MS- La situation internationale qui s’est installée après le 11 septembre nous dit que nous avons besoin, aujourd’hui plus que jamais d’un dialogue entre les fidèles des différentes religions, spécialement entre chrétiens et musulmans, pour mettre au clair tous les points positifs et aussi toutes les différences qui peuvent alimenter de tels phénomènes de terrorisme. Mais un tel dialogue entre chrétiens et musulmans, c’est un dialogue qui se fait dans les pays arabes musulmans, où vivent des Arabes chrétiens et musulmans.

Nous avons nos règles, nos concepts pour dialoguer. Nous savons que notre vocation est d’être des Arabes chrétiens dans un monde arabe musulman et nous faisons partie de ce monde arabe musulman, nous sommes pour ce monde arabe et musulman.
Donc, pour nous le dialogue signifie découvrir ensemble - musulmans et chrétiens - les méthodes les meilleures pour construire ensemble la même patrie, la même culture arabe chrétienne et musulmane.

RV- Et pour ce qui est de la présence musulmane en Occident ?

MS- Il faut faire très attention à une équivoque qui pourrait perdurer.
L’islam, en effet conçoit l’Etat et la religion comme une entité.
Le Musulman est religieux, donc son langage est religieux. L’Européen, l’Occidental… son langage n’est pas toujours religieux, parce qu’en Occident vivent l’athée, le laïc, et le chrétien croyant. Par conséquent, lorsque l’on veut commencer un dialogue en Occident, le partenaire occidental doit d’abord se définir : laïc ? athée ? Chrétien ?

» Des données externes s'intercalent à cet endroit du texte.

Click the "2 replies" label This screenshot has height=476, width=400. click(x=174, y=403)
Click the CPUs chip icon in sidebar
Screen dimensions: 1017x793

S’il est chrétien et croyant, même s’il vit dans un État laïc, il y a une autre ambiguïté : pour le Musulman, il n’existe que la religion, et pour lui vivre dans la démocratie européenne signifie voir reconnus tous ses droits - en tant qu’être humain et en tant que croyant. Mais il met au service de son être de croyant tous les droits ou les législations démocratiques de l’Occident, justement.

Au moment où l’interlocuteur occidental manifeste une mentalité purement démocratique, il ne peut pas prévoir le développement de la présence musulmane en Occident. Pour éviter cela, il est donc nécessaire que l’interlocuteur occidental ait une vraie mentalité religieuse, pour pouvoir comprendre l’interlocuteur musulman et pouvoir conduire un vrai dialogue et pas un dialogue de sourds.